Manière plus rythmique, plus langage, de
transposer ce que Mallarmé appelait "authenticité" et "séjour".
Séjour, terme encore trop statique pour dire l’instabilité
même. Mais "la seule tâche spirituelle", oui, je dirais encore
oui, dans ce monde emporté par la vulgarité des conformismes
et le marché du signe, ou alors renoncer à être un
sujet, une historicité en cours, pour n’être qu’un produit,
une valeur d’échange parmi les autres marchandises. Ce que la technicisation
du tout-communication ne fait qu’accélérer.
Non, les mots ne sont pas faits pour désigner
les choses. Ils sont là pour nous situer parmi les choses. Si on
les voit comme des désignations, on montre qu’on a l’idée
la plus pauvre du langage. La plus commune aussi. C’est le combat, mais
depuis toujours, du poème contre le signe. David contre Goliath.
Goliath, le signe.
C’est pourquoi aussi je crois qu’on a tort de rattacher
encore et toujours, chez Mallarmé, "l’absente de tous bouquets"
à la banalité du signe. Le signe absence des choses. Surtout
quand on l’oppose à la "vraie vie" de Rimbaud. On reste dans le
discontinu du langage opposé au continu de la vie. Mallarmé
savait, lui, que sur une pierre "les pages se refermeraient mal".
C’est ici que le poème peut et doit battre
le signe. Dévaster la représentation convenue, enseignée,
canonique. Parce que le poème est le moment d’une écoute.
Et le signe ne fait que nous donner à voir. Il est sourd, et il
rend sourd. Seul le poème peut nous mettre en voix, nous faire passer
de voix en voix, faire de nous une écoute. Nous donner tout le langage
comme écoute. Et le continu de cette écoute inclut, impose
un continu entre les sujets que nous sommes, le langage que nous devenons,
l’éthique en acte qu’est cette écoute, d’où une politique
du poème. Une politique de la pensée. Le parti du rythme.
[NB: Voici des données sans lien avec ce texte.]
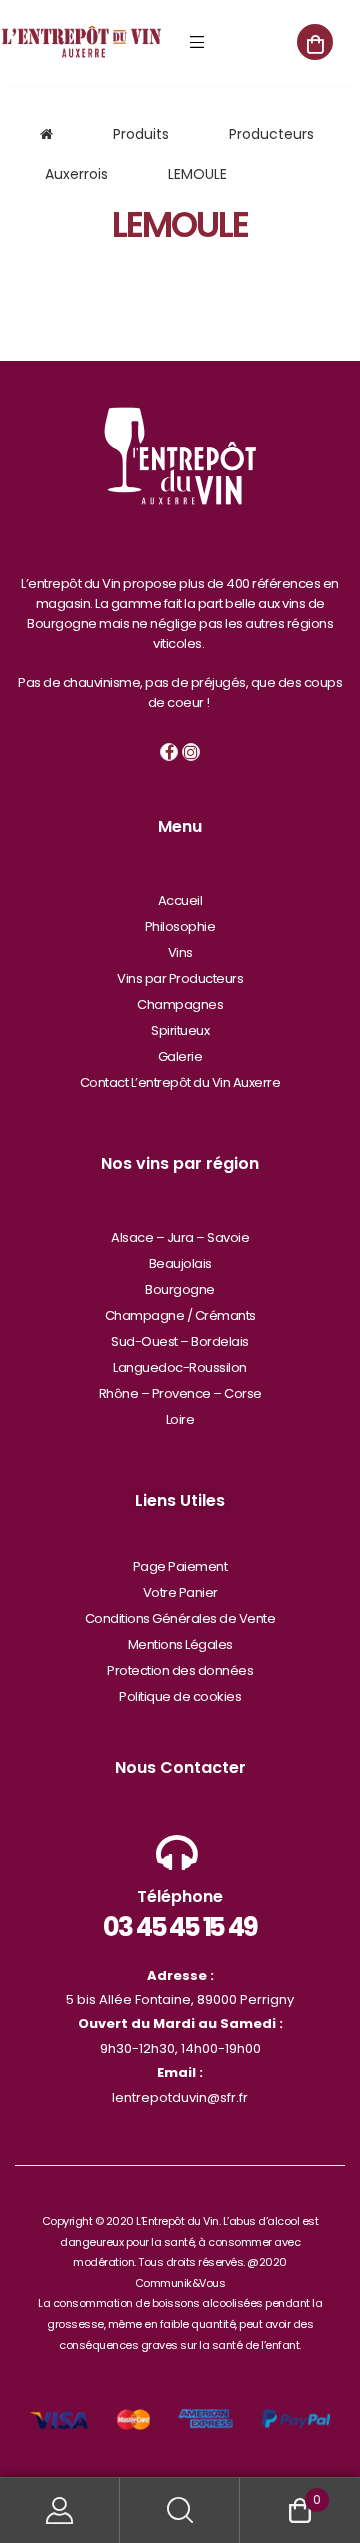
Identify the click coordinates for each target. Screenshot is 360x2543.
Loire (180, 1419)
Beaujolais (180, 1263)
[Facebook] (169, 752)
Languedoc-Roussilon (180, 1367)
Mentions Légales (180, 1644)
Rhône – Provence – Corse (180, 1393)
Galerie (180, 1056)
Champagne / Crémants (180, 1315)
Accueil (180, 900)
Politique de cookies (180, 1696)
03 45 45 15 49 (179, 1927)
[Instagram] (191, 752)
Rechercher (180, 2510)
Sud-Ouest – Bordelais (180, 1341)
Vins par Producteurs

De là le dérisoire dans la reprise
indéfiniment par des poètes du poétisme tour d’ivoire,
chez Hölderlin, de "l'homme habite [ou vit] poétiquement sur
cette terre – dichterisch wohnt der Mensch auf dieser Erde", un
Hölderlin passé par l'essentialisation Heidegger, où
se situe un pseudo-sublime à la mode. Non, bien sûr. L'homme
vit sémiotiquement sur cette terre. Plus que jamais. Et ne pas croire
que je m'en prends à Hölderlin. Non, je m'en prends à
l'effet Hölderlin, ce n'est pas la même chose. À
l'essentialisation en chaîne du langage, du poème (avec le
néo-pindarisme qui en sort, et qui est à la mode), et l'essentialisation
de l'éthique et du politique.
Le poétisme est l’alibi et le maintien du
signe. Avec sa citation-cliché de rigueur, le moulin à prière
de la poétisation : "et pourquoi des poètes
en un temps de misère – und wozu Dichter in dürftiger Zeit?".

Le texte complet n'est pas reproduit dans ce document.